### Written task:
Quote word for word the lines of the records below that run between the line holding "Капитальный ремонт двигателя (218, 2279)" and the line holding "Home Decor Center (192, 320)", inclusive.

### Part of a data file:
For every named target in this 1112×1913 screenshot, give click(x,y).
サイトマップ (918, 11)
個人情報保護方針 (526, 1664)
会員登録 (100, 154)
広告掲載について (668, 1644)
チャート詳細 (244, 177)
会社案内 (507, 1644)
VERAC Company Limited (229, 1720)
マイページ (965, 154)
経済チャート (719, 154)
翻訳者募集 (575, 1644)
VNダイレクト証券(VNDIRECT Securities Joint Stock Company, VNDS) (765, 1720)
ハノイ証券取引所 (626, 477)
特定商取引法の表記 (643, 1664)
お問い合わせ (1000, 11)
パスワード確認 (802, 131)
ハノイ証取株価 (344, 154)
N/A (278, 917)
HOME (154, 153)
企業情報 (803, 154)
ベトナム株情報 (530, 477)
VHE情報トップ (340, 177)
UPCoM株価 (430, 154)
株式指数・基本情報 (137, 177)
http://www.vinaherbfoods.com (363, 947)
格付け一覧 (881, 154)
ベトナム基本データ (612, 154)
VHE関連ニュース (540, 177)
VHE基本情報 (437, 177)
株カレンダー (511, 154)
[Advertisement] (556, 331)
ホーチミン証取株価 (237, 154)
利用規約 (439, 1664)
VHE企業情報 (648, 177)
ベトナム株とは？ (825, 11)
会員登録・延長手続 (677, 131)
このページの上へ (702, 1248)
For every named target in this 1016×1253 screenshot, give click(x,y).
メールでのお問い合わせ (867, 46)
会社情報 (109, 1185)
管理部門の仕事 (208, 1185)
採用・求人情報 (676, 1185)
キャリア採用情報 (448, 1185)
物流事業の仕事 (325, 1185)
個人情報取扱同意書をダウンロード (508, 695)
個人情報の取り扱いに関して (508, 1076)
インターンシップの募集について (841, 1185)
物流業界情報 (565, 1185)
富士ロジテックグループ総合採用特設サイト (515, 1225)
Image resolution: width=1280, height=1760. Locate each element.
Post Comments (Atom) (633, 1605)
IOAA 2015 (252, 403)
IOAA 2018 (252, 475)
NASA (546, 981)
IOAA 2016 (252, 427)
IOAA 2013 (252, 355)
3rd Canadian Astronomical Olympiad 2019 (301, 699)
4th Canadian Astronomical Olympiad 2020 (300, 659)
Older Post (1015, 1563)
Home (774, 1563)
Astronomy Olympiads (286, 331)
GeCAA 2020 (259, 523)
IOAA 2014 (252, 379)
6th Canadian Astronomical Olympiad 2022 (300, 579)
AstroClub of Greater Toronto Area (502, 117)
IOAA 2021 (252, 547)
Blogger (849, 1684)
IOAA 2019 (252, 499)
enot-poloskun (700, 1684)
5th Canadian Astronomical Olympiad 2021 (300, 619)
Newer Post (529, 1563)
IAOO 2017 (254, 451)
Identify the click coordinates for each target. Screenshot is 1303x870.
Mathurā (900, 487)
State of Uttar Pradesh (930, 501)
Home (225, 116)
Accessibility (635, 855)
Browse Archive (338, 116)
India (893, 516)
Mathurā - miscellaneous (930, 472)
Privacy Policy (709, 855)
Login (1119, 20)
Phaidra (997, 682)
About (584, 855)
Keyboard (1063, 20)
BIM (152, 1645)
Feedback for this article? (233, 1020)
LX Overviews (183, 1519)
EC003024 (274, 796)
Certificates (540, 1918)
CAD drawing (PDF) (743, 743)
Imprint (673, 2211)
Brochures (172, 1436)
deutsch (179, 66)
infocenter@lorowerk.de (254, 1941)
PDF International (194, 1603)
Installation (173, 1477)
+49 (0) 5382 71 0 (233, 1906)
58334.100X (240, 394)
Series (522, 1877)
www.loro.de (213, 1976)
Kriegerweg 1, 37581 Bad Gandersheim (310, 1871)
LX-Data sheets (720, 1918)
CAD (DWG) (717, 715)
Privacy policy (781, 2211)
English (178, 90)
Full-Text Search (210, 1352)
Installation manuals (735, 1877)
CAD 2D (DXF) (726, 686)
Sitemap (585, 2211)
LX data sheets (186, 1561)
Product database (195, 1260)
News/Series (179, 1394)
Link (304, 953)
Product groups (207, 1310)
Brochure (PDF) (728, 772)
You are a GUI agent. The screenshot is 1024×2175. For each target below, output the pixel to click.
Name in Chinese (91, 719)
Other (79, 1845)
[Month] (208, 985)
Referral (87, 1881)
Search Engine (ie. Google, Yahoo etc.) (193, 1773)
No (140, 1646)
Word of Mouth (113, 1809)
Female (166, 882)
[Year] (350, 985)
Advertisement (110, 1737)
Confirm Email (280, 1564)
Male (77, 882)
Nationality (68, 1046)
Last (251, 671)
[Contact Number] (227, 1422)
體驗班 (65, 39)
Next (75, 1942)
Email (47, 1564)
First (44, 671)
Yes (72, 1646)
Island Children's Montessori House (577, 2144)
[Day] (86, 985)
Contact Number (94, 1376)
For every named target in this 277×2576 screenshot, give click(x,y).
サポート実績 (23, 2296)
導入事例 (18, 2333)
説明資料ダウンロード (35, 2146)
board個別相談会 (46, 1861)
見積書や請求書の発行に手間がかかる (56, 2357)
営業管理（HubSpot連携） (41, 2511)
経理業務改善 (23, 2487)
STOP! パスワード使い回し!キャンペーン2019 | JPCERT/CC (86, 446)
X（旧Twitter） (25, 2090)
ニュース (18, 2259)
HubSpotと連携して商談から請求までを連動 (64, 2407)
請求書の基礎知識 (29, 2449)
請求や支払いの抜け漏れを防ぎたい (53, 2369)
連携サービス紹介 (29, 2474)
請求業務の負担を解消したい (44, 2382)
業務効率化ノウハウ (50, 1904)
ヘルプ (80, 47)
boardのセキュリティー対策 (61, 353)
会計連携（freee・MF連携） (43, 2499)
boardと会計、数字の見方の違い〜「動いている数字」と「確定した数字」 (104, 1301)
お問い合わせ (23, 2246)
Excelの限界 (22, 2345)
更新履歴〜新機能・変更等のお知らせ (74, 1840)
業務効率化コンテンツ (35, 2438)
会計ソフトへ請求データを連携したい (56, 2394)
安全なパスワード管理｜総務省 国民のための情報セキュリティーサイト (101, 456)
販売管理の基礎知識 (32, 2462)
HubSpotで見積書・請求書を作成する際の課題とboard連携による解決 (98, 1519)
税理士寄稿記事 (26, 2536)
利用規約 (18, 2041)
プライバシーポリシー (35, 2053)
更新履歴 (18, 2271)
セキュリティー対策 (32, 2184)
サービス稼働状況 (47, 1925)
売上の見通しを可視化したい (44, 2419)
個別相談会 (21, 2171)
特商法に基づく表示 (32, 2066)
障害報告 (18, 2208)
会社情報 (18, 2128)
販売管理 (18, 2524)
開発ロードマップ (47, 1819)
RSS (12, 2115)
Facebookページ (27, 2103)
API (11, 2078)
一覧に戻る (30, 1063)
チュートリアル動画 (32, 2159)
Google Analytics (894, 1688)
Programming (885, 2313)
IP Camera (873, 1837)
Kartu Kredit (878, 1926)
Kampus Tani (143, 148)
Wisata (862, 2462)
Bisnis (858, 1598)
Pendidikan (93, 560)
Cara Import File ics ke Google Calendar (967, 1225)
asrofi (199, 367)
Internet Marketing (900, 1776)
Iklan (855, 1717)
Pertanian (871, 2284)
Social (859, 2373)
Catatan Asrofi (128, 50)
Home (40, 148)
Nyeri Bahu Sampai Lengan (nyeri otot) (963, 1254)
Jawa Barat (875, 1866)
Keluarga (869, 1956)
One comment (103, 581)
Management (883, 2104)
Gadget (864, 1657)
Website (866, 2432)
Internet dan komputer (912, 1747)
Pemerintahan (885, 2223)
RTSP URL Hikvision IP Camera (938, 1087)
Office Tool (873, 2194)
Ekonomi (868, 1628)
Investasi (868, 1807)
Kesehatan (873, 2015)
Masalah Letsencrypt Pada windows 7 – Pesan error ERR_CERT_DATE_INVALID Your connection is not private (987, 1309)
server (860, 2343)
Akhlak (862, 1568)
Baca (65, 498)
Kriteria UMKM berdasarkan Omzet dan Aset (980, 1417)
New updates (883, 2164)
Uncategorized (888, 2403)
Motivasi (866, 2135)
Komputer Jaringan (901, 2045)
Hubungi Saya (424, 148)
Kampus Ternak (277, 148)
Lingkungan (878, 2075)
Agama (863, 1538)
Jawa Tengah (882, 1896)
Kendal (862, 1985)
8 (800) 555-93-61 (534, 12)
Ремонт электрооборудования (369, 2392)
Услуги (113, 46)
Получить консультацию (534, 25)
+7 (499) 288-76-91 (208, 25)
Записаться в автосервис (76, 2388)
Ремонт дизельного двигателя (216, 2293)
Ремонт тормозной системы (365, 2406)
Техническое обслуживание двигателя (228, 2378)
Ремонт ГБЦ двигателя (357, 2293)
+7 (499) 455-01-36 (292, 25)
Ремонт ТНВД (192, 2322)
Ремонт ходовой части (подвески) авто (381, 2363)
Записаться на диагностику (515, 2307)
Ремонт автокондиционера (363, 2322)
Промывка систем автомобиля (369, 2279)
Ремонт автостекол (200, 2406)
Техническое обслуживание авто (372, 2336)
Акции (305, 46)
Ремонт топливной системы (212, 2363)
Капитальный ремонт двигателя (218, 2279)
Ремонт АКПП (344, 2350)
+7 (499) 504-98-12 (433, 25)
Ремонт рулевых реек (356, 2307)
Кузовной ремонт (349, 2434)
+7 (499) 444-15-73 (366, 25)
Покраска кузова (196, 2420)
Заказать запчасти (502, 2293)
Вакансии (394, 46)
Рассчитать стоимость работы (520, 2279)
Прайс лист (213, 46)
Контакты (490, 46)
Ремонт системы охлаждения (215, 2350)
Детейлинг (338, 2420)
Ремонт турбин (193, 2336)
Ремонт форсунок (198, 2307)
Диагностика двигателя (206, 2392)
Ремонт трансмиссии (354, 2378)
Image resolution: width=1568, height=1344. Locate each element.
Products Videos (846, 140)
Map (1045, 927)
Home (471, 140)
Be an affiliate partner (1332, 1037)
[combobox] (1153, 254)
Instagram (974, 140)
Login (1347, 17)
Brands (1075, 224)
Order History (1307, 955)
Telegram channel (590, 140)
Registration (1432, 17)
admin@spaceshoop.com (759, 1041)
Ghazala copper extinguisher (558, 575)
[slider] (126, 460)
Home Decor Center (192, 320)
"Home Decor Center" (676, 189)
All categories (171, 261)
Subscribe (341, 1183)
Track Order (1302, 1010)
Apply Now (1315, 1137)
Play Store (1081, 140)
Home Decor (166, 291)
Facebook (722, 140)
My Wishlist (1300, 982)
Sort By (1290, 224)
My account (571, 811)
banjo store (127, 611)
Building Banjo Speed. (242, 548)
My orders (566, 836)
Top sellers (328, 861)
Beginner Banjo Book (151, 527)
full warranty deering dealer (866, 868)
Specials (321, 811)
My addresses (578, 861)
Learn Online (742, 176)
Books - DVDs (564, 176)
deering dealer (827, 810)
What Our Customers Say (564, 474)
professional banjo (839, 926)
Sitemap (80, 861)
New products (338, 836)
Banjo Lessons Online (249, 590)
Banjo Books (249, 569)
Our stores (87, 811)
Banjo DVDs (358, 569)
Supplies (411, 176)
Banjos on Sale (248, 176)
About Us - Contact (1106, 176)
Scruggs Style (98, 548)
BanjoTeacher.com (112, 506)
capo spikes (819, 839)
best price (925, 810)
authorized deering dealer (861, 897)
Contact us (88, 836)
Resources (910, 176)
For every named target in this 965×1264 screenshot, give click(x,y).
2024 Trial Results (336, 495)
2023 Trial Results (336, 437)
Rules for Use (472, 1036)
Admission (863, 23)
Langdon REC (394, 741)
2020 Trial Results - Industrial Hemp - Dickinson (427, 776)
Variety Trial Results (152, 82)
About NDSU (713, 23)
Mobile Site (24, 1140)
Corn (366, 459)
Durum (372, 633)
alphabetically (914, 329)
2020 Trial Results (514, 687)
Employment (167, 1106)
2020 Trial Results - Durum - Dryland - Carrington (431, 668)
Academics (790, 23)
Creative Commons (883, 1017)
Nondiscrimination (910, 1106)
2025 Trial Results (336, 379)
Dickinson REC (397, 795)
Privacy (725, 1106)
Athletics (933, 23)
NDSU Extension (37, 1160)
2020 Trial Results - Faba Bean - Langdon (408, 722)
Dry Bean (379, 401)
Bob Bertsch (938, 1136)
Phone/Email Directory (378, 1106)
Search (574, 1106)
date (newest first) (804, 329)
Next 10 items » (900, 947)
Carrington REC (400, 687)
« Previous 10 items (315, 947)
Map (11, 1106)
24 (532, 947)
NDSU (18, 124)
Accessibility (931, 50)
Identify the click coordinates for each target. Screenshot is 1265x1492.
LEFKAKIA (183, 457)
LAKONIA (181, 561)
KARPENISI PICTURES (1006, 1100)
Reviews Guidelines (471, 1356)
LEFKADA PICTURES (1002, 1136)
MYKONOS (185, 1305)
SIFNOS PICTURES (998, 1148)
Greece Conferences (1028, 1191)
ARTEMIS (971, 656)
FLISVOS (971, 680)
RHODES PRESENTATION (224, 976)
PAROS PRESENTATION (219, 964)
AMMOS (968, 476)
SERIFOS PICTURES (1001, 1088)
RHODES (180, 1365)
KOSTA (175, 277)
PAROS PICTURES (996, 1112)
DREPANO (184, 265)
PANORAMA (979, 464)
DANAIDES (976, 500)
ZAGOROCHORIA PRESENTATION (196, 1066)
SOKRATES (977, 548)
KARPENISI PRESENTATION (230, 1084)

### Response to the task:
Капитальный ремонт двигателя (218, 2279)
Ремонт АКПП (344, 2350)
+7 (499) 504-98-12 (433, 25)
Ремонт рулевых реек (356, 2307)
Кузовной ремонт (349, 2434)
+7 (499) 444-15-73 (366, 25)
Покраска кузова (196, 2420)
Заказать запчасти (502, 2293)
Вакансии (394, 46)
Рассчитать стоимость работы (520, 2279)
Прайс лист (213, 46)
Контакты (490, 46)
Ремонт системы охлаждения (215, 2350)
Детейлинг (338, 2420)
Ремонт турбин (193, 2336)
Ремонт форсунок (198, 2307)
Диагностика двигателя (206, 2392)
Ремонт трансмиссии (354, 2378)
Image resolution: width=1568, height=1344. Locate each element.
Products Videos (846, 140)
Map (1045, 927)
Home (471, 140)
Be an affiliate partner (1332, 1037)
[combobox] (1153, 254)
Instagram (974, 140)
Login (1347, 17)
Brands (1075, 224)
Order History (1307, 955)
Telegram channel (590, 140)
Registration (1432, 17)
admin@spaceshoop.com (759, 1041)
Ghazala copper extinguisher (558, 575)
[slider] (126, 460)
Home Decor Center (192, 320)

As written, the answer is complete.